■ EXERCISE ■
Copying each record below exactly is the whole task.

══ PROVIDED MATERIAL

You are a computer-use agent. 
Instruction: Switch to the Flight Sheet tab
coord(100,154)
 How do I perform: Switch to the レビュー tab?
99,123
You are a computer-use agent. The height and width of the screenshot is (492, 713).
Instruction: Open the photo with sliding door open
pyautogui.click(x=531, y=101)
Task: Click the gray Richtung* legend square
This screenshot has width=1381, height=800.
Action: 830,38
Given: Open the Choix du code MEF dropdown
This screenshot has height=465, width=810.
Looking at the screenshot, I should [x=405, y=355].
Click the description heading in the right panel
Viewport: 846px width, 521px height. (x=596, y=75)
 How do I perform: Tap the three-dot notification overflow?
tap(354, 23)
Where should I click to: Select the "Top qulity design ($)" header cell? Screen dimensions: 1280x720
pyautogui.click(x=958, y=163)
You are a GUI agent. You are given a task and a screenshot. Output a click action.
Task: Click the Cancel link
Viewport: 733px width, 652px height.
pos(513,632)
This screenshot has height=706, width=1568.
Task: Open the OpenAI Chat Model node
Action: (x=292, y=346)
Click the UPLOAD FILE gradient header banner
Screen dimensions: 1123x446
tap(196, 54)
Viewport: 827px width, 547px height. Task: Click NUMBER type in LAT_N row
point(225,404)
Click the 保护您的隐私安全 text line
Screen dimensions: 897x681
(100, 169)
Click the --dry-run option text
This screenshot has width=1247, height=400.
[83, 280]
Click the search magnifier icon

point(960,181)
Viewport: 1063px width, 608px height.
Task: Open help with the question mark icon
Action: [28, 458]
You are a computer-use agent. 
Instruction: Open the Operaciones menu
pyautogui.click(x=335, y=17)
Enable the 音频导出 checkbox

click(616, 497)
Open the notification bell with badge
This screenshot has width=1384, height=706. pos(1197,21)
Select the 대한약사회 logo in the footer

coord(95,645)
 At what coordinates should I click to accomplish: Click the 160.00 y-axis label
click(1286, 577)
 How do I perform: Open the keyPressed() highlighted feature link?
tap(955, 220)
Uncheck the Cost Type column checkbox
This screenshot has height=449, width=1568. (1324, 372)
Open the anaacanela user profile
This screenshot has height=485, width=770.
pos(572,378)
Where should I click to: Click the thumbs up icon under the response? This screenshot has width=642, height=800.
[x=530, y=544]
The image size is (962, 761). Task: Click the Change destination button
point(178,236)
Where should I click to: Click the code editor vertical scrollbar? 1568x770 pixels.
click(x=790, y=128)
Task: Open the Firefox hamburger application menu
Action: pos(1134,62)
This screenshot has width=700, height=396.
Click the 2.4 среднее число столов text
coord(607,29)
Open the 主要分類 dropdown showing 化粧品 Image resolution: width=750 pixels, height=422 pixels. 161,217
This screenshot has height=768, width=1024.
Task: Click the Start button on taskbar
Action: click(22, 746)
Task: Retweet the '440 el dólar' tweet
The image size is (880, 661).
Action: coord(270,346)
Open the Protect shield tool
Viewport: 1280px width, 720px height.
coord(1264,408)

════

■ OUTPUT BELOW ■
You are a computer-use agent. 
Instruction: Switch to the Flight Sheet tab
coord(100,154)
 How do I perform: Switch to the レビュー tab?
99,123
You are a computer-use agent. The height and width of the screenshot is (492, 713).
Instruction: Open the photo with sliding door open
pyautogui.click(x=531, y=101)
Task: Click the gray Richtung* legend square
This screenshot has width=1381, height=800.
Action: 830,38
Given: Open the Choix du code MEF dropdown
This screenshot has height=465, width=810.
Looking at the screenshot, I should [x=405, y=355].
Click the description heading in the right panel
Viewport: 846px width, 521px height. (x=596, y=75)
 How do I perform: Tap the three-dot notification overflow?
tap(354, 23)
Where should I click to: Select the "Top qulity design ($)" header cell? Screen dimensions: 1280x720
pyautogui.click(x=958, y=163)
You are a GUI agent. You are given a task and a screenshot. Output a click action.
Task: Click the Cancel link
Viewport: 733px width, 652px height.
pos(513,632)
This screenshot has height=706, width=1568.
Task: Open the OpenAI Chat Model node
Action: (x=292, y=346)
Click the UPLOAD FILE gradient header banner
Screen dimensions: 1123x446
tap(196, 54)
Viewport: 827px width, 547px height. Task: Click NUMBER type in LAT_N row
point(225,404)
Click the 保护您的隐私安全 text line
Screen dimensions: 897x681
(100, 169)
Click the --dry-run option text
This screenshot has width=1247, height=400.
[83, 280]
Click the search magnifier icon

point(960,181)
Viewport: 1063px width, 608px height.
Task: Open help with the question mark icon
Action: [28, 458]
You are a computer-use agent. 
Instruction: Open the Operaciones menu
pyautogui.click(x=335, y=17)
Enable the 音频导出 checkbox

click(616, 497)
Open the notification bell with badge
This screenshot has width=1384, height=706. pos(1197,21)
Select the 대한약사회 logo in the footer

coord(95,645)
 At what coordinates should I click to accomplish: Click the 160.00 y-axis label
click(1286, 577)
 How do I perform: Open the keyPressed() highlighted feature link?
tap(955, 220)
Uncheck the Cost Type column checkbox
This screenshot has height=449, width=1568. (1324, 372)
Open the anaacanela user profile
This screenshot has height=485, width=770.
pos(572,378)
Where should I click to: Click the thumbs up icon under the response? This screenshot has width=642, height=800.
[x=530, y=544]
The image size is (962, 761). Task: Click the Change destination button
point(178,236)
Where should I click to: Click the code editor vertical scrollbar? 1568x770 pixels.
click(x=790, y=128)
Task: Open the Firefox hamburger application menu
Action: pos(1134,62)
This screenshot has width=700, height=396.
Click the 2.4 среднее число столов text
coord(607,29)
Open the 主要分類 dropdown showing 化粧品 Image resolution: width=750 pixels, height=422 pixels. 161,217
This screenshot has height=768, width=1024.
Task: Click the Start button on taskbar
Action: click(22, 746)
Task: Retweet the '440 el dólar' tweet
The image size is (880, 661).
Action: coord(270,346)
Open the Protect shield tool
Viewport: 1280px width, 720px height.
coord(1264,408)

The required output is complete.